Editor's note: Brenna Ehrlich and Andrea Bartz are the sarcastic brains behind humor blog and book "Stuff Hipsters Hate." When they're not trolling Brooklyn for new material, Ehrlich works as a senior writer at MTV, and Bartz is a news editor at Psychology Today. Got a question about etiquette in the digital world? Contact them at netiquette@cnn.com.
(CNN) -- Last week, we penned a public service announcement demonstrating a few of the ways you can guarantee a nonresponse in an initial online dating message, no matter the quality of your profile or personality.
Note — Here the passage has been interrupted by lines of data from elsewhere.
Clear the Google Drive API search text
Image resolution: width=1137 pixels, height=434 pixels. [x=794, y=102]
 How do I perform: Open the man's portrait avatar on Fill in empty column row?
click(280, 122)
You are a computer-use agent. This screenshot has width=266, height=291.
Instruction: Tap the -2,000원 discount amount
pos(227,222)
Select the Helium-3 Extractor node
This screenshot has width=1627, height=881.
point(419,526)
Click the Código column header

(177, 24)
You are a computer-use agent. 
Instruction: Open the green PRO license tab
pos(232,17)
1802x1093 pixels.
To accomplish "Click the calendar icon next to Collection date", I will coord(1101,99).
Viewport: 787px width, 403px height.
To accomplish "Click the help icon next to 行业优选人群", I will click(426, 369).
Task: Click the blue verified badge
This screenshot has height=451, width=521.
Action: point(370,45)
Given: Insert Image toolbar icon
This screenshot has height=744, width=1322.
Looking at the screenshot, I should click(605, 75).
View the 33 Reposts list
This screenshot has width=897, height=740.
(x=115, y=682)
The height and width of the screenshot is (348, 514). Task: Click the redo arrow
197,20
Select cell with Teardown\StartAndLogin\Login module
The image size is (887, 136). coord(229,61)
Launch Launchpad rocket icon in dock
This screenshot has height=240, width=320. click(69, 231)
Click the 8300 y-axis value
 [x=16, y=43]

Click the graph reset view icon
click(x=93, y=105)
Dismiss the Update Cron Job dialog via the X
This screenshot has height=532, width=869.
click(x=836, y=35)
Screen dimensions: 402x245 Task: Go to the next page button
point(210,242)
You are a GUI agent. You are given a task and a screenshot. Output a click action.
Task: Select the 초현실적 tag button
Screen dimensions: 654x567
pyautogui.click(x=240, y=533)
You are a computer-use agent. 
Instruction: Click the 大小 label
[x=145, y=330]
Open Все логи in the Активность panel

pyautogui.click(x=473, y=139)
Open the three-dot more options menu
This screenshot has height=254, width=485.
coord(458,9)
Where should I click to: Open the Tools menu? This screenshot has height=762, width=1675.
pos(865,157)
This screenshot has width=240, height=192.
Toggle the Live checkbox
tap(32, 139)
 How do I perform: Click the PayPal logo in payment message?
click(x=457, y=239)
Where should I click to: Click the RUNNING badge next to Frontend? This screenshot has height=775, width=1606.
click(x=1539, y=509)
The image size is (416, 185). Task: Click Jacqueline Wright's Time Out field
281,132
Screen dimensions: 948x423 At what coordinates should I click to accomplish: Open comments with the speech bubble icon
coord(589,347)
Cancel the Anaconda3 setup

While we received a fair amount of gratitude (mostly from online daters tired of finding such hapless missives in their inboxes), we also received many a request for tips on what to write in a successful first note. (One humanity-loving reader also took the time to inform us he suspects we are "two former high school cheerleaders who now have an inferiority complex," a flattering if inaccurate assumption that we were once capable of killer herkies and immense pep.)
While it's infinitely more fun to tell you what not to do than it is to give you helpful pointers (hey, the Ten Commandments weren't written in the negative for nothin'), this week we're heeding your call.
Before we proceed with the advice-shilling, though, a big disclaimer looms. Even if you write an excellent first letter, there is no guarantee that the recipient will write you back. If there were a magic formula, some genius would have cracked it by now.
Every online dater has had the experience of reading an impossibly sweet, heart-bursting message and thinking, "Oh, sigh, I wish we could use this site to arrange dates for our friends or make new totally platonic acquaintances, because the sender of this message is clearly a lovely person. Alas. [hits delete]."
This is simply part of the numbers game that is dating (online and in real life), and it's the reason online courtship is not for those with rickety self-esteem and hair-trigger rejection sensitivity. Because most of your messages will go unanswered, doesn't mean there's anything wrong about you. (Certainly you're brimming with foibles, but your intended date doesn't necessarily know that yet.)